>>>

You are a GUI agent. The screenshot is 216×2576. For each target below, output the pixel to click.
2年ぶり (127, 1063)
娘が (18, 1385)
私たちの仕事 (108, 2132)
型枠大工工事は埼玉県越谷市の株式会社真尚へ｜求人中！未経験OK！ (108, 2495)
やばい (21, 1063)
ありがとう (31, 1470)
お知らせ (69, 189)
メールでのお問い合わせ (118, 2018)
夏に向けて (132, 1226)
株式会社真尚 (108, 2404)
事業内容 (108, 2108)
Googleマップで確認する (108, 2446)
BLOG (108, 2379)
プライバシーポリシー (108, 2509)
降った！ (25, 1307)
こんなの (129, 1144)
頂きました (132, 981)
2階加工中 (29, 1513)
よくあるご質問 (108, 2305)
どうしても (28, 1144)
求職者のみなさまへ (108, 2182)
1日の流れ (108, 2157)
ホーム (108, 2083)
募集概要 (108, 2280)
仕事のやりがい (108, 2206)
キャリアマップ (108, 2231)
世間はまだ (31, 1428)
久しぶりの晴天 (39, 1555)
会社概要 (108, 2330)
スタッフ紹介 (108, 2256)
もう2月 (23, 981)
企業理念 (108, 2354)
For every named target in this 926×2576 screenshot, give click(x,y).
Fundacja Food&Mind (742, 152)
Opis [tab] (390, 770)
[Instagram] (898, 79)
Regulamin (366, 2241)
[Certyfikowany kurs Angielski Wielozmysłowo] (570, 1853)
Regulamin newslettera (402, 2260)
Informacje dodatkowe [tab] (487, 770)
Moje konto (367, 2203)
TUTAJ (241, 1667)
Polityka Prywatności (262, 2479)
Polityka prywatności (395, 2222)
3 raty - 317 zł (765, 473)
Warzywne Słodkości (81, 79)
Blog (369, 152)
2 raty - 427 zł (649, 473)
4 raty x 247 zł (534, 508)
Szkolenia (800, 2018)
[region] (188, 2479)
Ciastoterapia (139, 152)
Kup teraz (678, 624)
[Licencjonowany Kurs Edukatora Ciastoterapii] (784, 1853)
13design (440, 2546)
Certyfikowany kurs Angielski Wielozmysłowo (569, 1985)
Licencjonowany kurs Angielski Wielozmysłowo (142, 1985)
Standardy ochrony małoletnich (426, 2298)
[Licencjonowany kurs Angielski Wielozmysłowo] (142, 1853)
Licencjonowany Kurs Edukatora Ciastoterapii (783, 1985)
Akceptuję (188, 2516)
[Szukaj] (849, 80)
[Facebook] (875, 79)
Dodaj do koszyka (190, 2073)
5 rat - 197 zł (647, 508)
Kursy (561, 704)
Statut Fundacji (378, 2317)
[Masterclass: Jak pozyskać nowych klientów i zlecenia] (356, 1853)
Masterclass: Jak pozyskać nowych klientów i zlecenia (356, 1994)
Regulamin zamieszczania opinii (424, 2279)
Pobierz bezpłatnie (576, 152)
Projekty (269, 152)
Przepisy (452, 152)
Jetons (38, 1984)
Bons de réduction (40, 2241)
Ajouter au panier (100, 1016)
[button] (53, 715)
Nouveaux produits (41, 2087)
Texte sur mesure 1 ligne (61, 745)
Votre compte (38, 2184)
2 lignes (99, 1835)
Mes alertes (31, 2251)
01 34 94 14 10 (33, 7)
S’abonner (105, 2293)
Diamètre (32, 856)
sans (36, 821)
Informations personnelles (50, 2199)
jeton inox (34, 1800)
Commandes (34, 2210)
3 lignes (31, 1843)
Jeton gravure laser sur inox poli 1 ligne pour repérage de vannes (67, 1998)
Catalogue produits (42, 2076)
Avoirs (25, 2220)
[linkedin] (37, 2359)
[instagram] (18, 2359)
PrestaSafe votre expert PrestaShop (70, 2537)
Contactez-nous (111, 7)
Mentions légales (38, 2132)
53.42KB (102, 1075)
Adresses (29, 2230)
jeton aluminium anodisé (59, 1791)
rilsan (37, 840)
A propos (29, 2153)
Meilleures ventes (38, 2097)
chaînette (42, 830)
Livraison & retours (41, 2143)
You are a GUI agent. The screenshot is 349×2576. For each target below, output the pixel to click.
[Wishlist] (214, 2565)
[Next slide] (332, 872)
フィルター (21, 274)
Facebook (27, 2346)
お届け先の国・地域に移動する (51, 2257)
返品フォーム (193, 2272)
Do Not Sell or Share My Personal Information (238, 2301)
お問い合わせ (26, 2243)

<<<

[Task to complete] Please let your answer be exactly the lines from the one holding "[Licencjonowany kurs Angielski" through the last line of the entries above, both ends included.

[Answer]
[Licencjonowany kurs Angielski Wielozmysłowo] (142, 1853)
Licencjonowany Kurs Edukatora Ciastoterapii (783, 1985)
Akceptuję (188, 2516)
[Szukaj] (849, 80)
[Facebook] (875, 79)
Dodaj do koszyka (190, 2073)
5 rat - 197 zł (647, 508)
Kursy (561, 704)
Statut Fundacji (378, 2317)
[Masterclass: Jak pozyskać nowych klientów i zlecenia] (356, 1853)
Masterclass: Jak pozyskać nowych klientów i zlecenia (356, 1994)
Regulamin zamieszczania opinii (424, 2279)
Pobierz bezpłatnie (576, 152)
Projekty (269, 152)
Przepisy (452, 152)
Jetons (38, 1984)
Bons de réduction (40, 2241)
Ajouter au panier (100, 1016)
[button] (53, 715)
Nouveaux produits (41, 2087)
Texte sur mesure 1 ligne (61, 745)
Votre compte (38, 2184)
2 lignes (99, 1835)
Mes alertes (31, 2251)
01 34 94 14 10 (33, 7)
S’abonner (105, 2293)
Diamètre (32, 856)
sans (36, 821)
Informations personnelles (50, 2199)
jeton inox (34, 1800)
Commandes (34, 2210)
3 lignes (31, 1843)
Jeton gravure laser sur inox poli 1 ligne pour repérage de vannes (67, 1998)
Catalogue produits (42, 2076)
Avoirs (25, 2220)
[linkedin] (37, 2359)
[instagram] (18, 2359)
PrestaSafe votre expert PrestaShop (70, 2537)
Contactez-nous (111, 7)
Mentions légales (38, 2132)
53.42KB (102, 1075)
Adresses (29, 2230)
jeton aluminium anodisé (59, 1791)
rilsan (37, 840)
A propos (29, 2153)
Meilleures ventes (38, 2097)
chaînette (42, 830)
Livraison & retours (41, 2143)
You are a GUI agent. The screenshot is 349×2576. For each target below, output the pixel to click.
[Wishlist] (214, 2565)
[Next slide] (332, 872)
フィルター (21, 274)
Facebook (27, 2346)
お届け先の国・地域に移動する (51, 2257)
返品フォーム (193, 2272)
Do Not Sell or Share My Personal Information (238, 2301)
お問い合わせ (26, 2243)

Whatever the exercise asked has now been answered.